● **EXERCISE INSTRUCTIONS**: Leaving out the pictures, retype the lines from the top of the listing through the line with "Lose Fat (1179, 1419)" exactly.

:: DATA ::

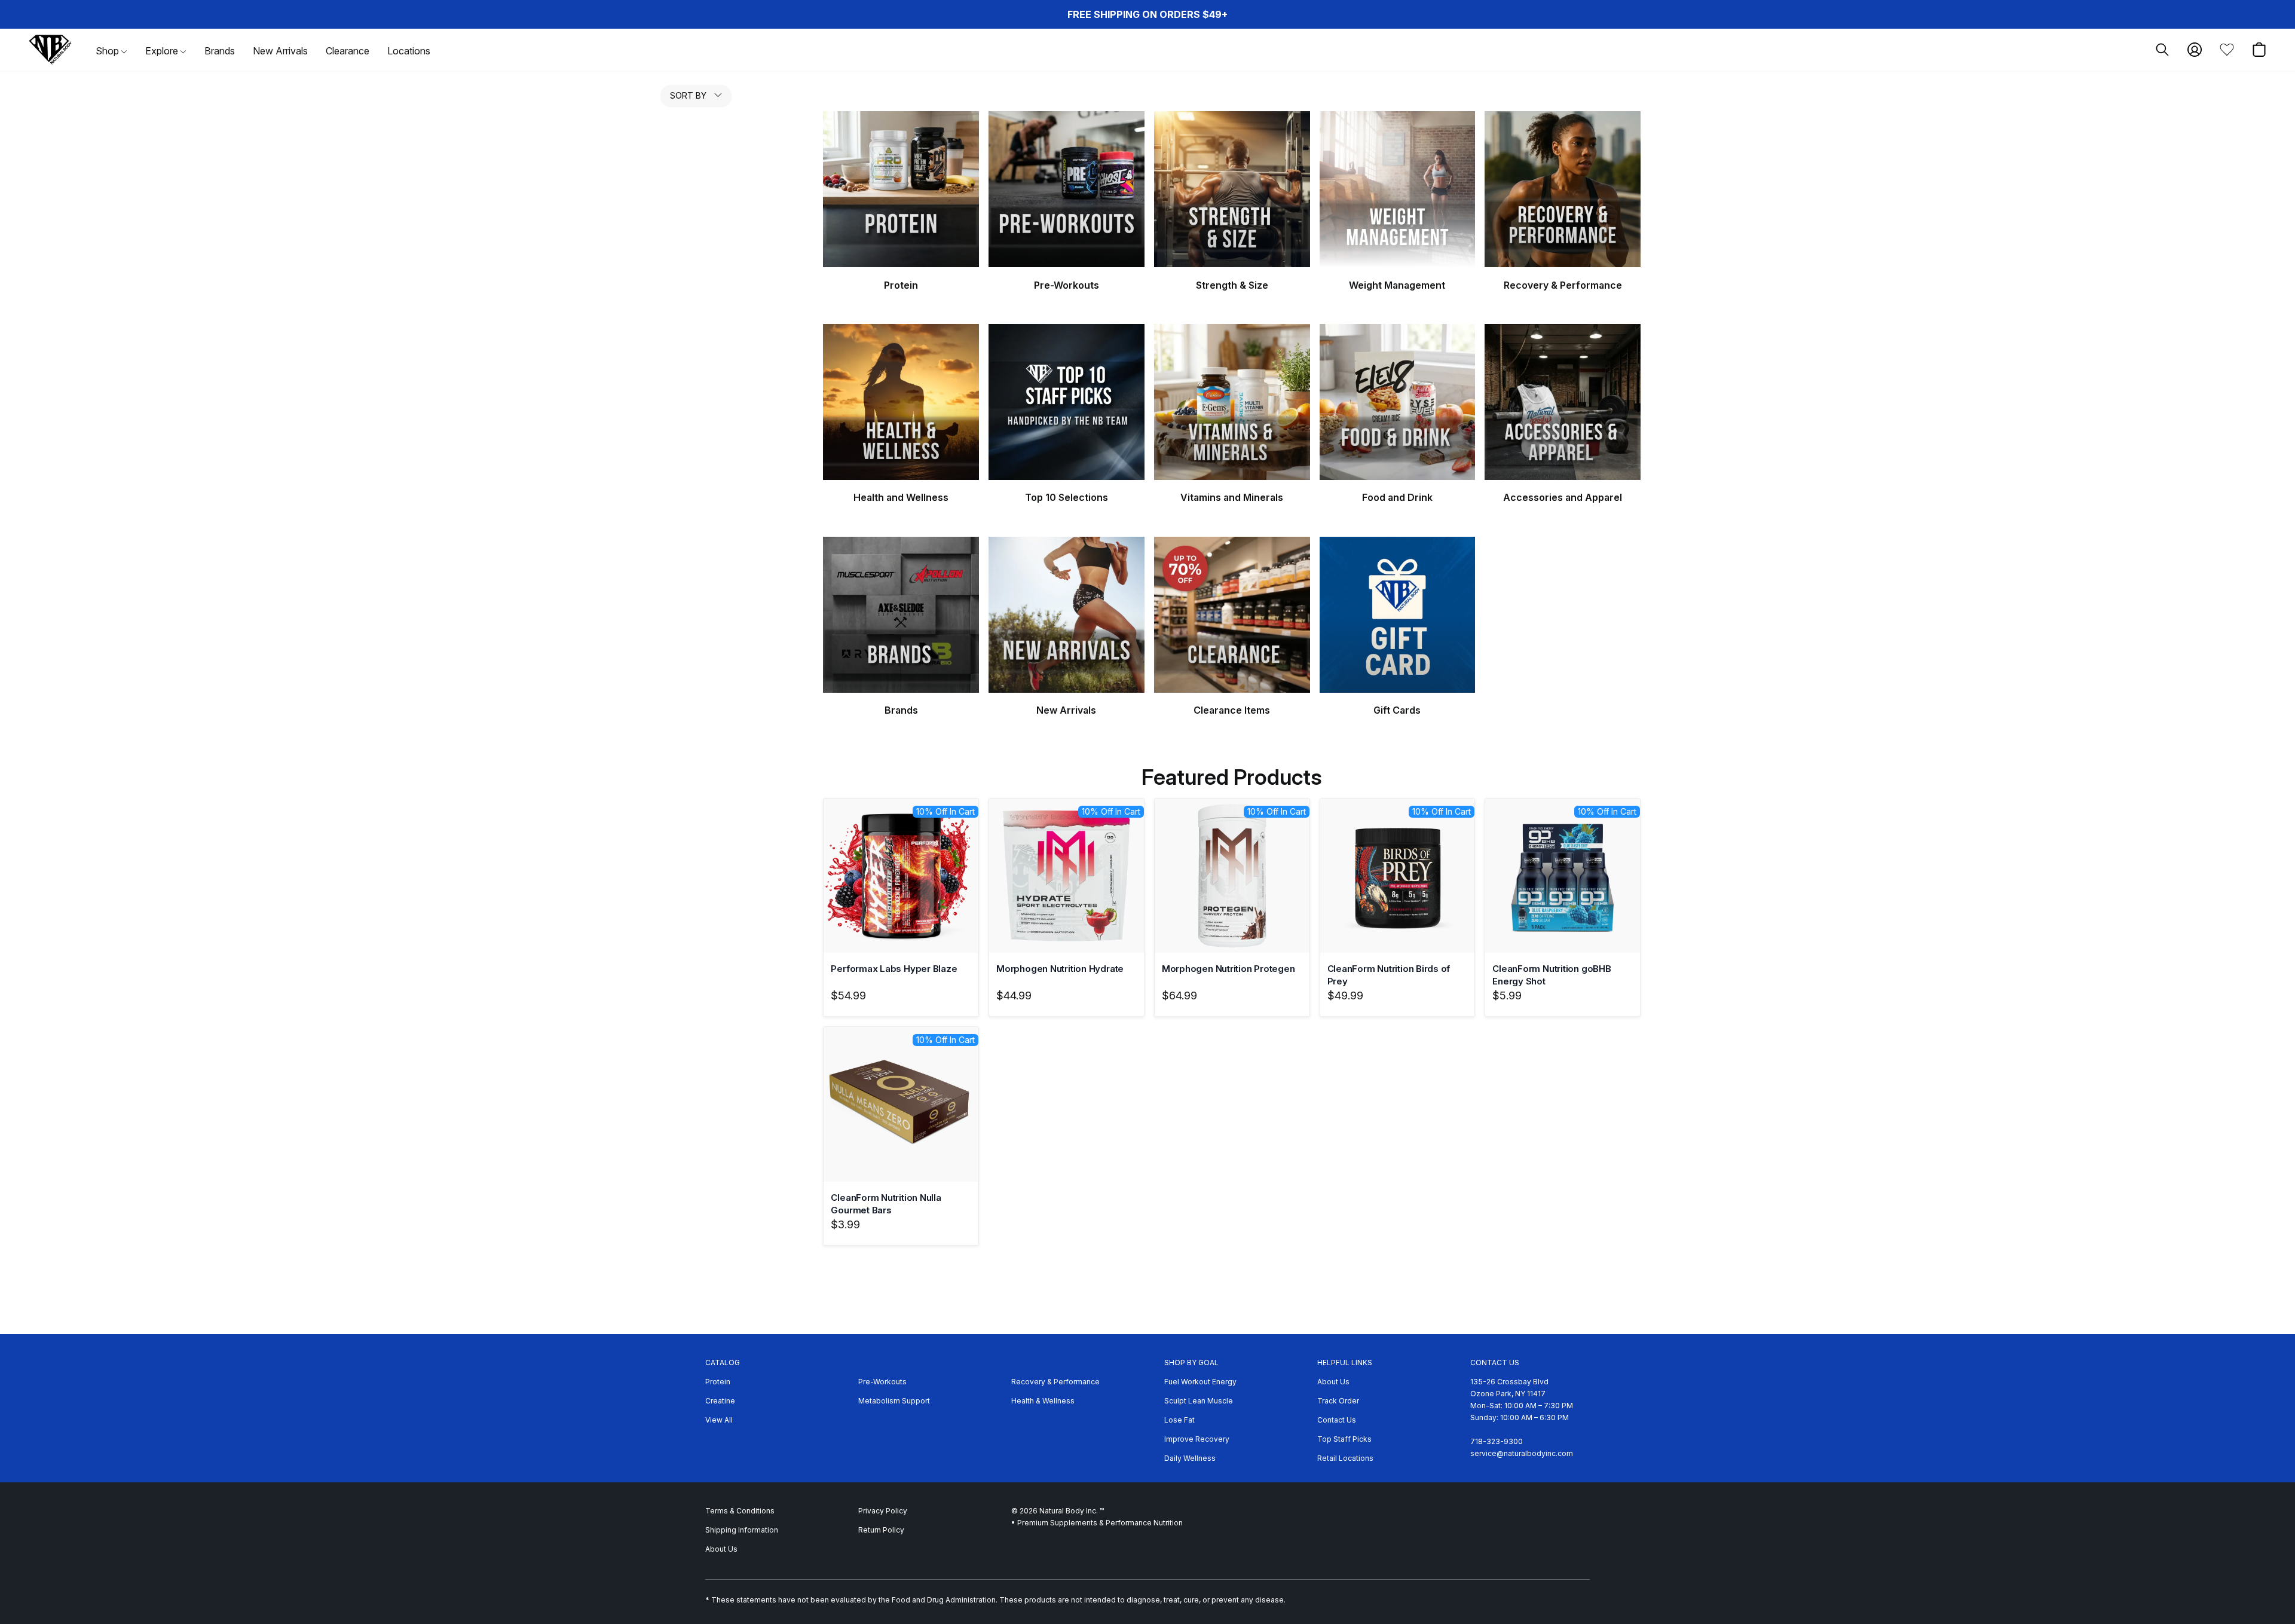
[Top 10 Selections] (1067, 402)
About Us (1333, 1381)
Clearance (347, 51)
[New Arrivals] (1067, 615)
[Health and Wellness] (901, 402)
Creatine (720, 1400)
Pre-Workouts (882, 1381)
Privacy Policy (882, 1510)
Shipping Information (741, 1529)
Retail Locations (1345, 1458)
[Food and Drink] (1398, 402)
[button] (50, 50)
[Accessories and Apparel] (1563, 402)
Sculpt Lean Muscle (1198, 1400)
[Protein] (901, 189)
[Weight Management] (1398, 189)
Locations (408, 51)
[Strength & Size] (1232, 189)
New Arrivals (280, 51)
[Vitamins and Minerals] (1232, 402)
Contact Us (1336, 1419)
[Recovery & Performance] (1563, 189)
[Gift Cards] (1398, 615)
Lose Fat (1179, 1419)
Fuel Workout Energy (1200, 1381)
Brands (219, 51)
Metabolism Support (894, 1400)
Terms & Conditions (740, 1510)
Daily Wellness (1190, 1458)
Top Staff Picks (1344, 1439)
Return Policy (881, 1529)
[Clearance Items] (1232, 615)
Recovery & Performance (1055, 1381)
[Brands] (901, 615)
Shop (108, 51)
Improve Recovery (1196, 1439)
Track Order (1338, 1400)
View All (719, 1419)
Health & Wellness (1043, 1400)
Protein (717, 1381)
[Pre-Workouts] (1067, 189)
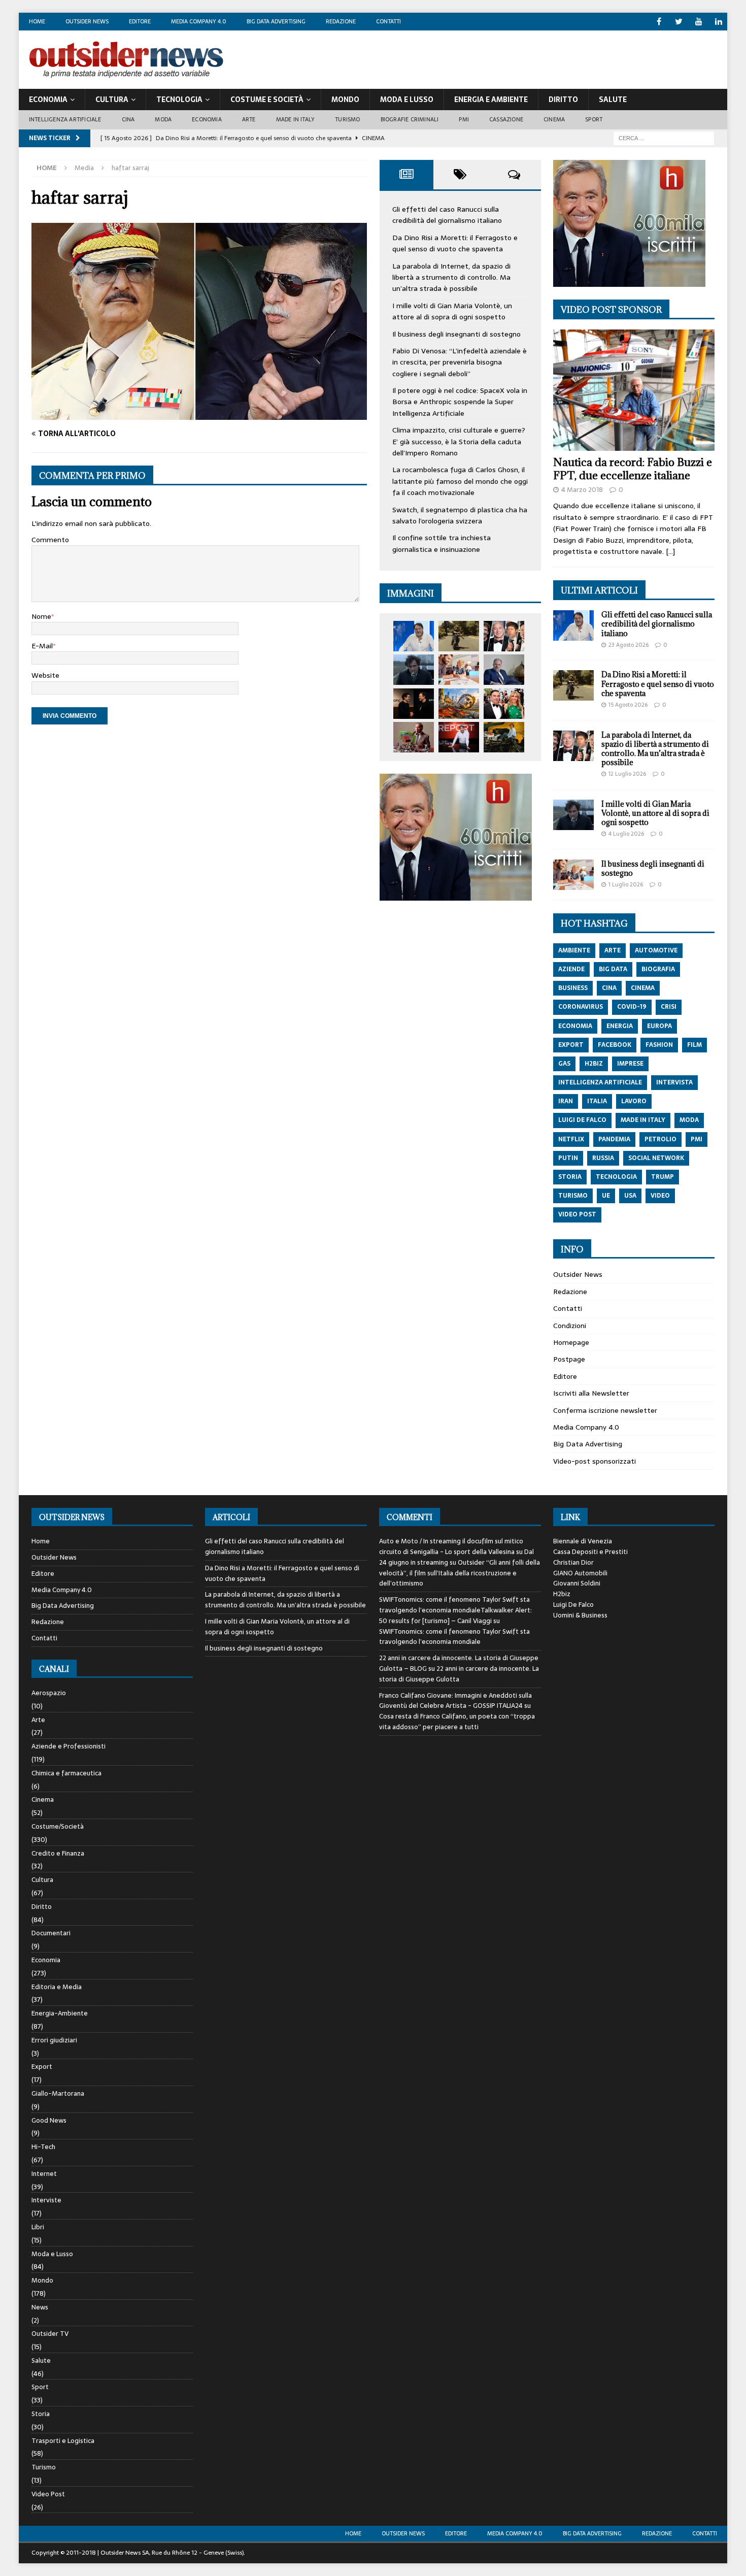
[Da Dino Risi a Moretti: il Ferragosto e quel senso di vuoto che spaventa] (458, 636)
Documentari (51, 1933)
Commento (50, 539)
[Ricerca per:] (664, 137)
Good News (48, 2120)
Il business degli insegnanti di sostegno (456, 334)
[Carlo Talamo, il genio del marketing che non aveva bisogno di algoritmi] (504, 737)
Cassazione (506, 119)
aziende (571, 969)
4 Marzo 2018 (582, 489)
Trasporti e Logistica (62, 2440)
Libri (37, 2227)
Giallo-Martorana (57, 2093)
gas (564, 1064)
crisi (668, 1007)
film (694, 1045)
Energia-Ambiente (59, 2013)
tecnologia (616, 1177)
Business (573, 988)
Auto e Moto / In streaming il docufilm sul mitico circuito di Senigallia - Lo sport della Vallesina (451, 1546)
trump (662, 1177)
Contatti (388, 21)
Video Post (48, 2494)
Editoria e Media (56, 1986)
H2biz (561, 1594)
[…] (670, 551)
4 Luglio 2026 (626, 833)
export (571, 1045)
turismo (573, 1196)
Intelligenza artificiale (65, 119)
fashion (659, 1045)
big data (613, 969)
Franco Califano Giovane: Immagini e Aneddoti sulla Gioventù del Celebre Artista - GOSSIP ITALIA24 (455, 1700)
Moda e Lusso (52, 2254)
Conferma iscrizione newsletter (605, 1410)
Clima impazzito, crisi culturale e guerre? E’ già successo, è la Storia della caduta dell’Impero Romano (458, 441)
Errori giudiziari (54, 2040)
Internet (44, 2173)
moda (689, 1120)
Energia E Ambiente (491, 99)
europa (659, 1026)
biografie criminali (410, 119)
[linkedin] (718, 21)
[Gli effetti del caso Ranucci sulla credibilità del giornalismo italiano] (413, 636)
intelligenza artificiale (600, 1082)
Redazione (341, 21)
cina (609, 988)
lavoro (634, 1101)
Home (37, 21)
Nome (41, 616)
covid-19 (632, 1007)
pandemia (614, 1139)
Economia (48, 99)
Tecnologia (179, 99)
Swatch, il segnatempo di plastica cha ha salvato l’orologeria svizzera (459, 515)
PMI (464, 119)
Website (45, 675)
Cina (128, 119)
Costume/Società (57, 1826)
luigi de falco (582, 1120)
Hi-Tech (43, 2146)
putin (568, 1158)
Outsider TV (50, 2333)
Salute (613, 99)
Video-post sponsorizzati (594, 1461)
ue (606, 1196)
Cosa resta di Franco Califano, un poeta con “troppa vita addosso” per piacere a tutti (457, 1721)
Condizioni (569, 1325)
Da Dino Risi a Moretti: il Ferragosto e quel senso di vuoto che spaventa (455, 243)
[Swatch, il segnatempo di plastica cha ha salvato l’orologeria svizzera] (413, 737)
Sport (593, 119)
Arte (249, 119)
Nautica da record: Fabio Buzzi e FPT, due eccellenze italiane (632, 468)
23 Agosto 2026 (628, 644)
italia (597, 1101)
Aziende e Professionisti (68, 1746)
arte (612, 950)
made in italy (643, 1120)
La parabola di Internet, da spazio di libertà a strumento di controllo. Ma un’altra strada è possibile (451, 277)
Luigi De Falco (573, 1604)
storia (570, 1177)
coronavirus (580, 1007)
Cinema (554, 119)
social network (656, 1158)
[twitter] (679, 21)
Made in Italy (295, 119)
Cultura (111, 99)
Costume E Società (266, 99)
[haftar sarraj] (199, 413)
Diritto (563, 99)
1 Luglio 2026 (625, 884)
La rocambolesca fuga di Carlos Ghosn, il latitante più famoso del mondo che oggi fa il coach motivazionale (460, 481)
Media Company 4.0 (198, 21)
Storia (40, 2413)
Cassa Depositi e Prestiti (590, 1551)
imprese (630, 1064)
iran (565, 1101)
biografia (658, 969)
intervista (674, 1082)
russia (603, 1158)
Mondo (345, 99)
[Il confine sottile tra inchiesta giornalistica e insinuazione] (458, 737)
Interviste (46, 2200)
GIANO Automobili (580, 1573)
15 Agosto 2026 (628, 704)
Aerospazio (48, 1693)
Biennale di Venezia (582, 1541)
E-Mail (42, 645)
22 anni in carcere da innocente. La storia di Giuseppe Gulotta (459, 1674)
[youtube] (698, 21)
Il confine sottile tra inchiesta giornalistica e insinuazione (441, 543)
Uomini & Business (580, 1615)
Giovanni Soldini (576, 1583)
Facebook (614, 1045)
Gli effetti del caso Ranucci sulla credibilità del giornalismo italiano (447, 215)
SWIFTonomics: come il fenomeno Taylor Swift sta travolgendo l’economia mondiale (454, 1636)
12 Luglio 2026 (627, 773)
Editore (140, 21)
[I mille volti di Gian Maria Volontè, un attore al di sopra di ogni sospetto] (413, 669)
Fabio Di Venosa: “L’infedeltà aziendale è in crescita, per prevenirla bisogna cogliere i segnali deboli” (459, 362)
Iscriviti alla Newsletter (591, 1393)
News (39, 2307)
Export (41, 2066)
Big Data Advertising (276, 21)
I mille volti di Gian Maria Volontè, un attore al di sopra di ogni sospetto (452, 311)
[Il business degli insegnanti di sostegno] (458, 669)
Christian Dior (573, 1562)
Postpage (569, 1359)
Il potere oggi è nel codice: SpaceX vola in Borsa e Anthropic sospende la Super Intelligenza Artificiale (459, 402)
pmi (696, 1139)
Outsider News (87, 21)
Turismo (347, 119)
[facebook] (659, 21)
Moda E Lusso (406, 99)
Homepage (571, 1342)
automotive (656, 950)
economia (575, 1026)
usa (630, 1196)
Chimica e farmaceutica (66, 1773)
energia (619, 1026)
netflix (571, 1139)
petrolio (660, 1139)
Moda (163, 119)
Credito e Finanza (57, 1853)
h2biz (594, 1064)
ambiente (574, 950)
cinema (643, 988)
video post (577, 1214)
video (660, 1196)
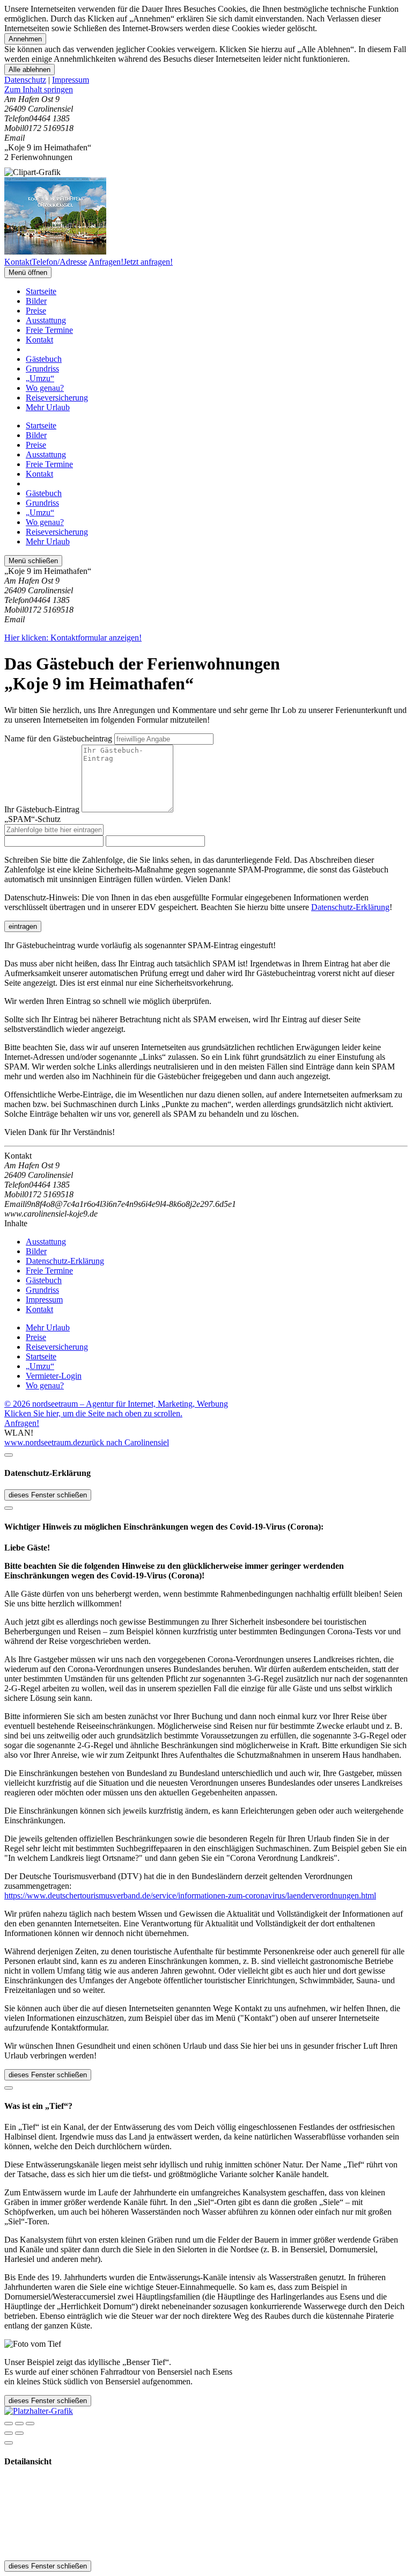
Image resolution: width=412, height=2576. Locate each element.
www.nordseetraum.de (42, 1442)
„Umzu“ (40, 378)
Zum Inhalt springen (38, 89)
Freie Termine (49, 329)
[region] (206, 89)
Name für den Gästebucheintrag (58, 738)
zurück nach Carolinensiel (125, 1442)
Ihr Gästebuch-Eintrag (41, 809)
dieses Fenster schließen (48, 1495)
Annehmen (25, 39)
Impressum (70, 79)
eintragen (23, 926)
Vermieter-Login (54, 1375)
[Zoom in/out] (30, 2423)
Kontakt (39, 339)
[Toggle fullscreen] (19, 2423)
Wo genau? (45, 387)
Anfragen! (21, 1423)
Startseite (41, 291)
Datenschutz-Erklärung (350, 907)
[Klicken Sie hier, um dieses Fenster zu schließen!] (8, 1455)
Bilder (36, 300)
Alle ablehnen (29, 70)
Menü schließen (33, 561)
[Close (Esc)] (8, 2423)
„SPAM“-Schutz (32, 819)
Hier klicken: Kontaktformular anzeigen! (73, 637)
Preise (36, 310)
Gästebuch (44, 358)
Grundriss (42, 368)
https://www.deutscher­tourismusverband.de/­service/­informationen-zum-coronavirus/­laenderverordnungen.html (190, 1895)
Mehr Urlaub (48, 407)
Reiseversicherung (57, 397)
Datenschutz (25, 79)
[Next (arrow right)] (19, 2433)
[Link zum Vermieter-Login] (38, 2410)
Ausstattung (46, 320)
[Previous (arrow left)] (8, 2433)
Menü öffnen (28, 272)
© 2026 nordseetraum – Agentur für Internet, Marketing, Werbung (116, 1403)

:::

● **RESULT OF THIS EXERCISE**:
[Top 10 Selections] (1067, 402)
About Us (1333, 1381)
Clearance (347, 51)
[New Arrivals] (1067, 615)
[Health and Wellness] (901, 402)
Creatine (720, 1400)
Pre-Workouts (882, 1381)
Privacy Policy (882, 1510)
Shipping Information (741, 1529)
Retail Locations (1345, 1458)
[Food and Drink] (1398, 402)
[button] (50, 50)
[Accessories and Apparel] (1563, 402)
Sculpt Lean Muscle (1198, 1400)
[Protein] (901, 189)
[Weight Management] (1398, 189)
Locations (408, 51)
[Strength & Size] (1232, 189)
New Arrivals (280, 51)
[Vitamins and Minerals] (1232, 402)
Contact Us (1336, 1419)
[Recovery & Performance] (1563, 189)
[Gift Cards] (1398, 615)
Lose Fat (1179, 1419)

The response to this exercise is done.